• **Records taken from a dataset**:
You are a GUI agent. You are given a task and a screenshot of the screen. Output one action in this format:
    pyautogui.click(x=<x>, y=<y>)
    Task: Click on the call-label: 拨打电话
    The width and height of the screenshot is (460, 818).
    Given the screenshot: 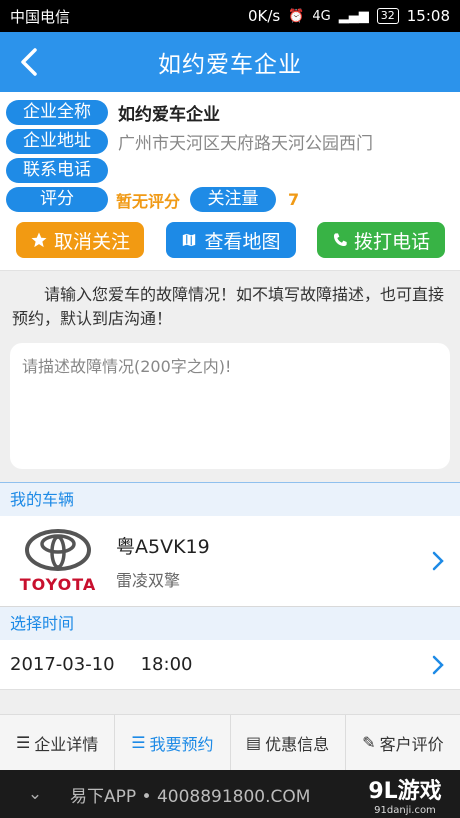 What is the action you would take?
    pyautogui.click(x=392, y=242)
    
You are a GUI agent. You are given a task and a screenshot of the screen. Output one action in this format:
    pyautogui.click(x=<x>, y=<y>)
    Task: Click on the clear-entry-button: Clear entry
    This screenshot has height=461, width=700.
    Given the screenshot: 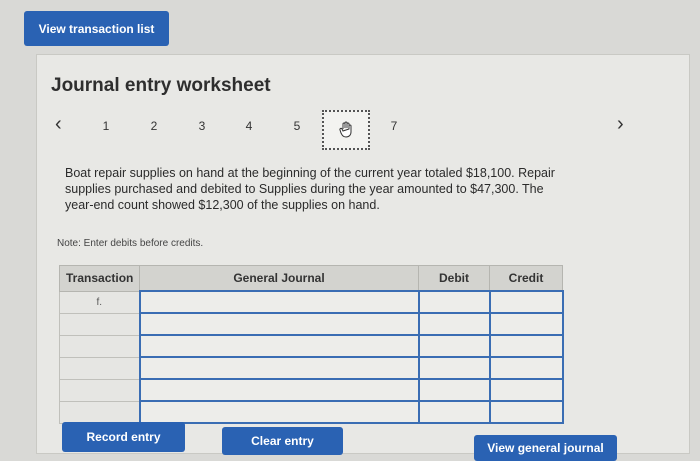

• **Work instruction**:
Which lines in the records above contain the word "height"? Return each of them in full.

• **Output of the exercise**:
    The width and height of the screenshot is (460, 818).
    This screenshot has height=461, width=700.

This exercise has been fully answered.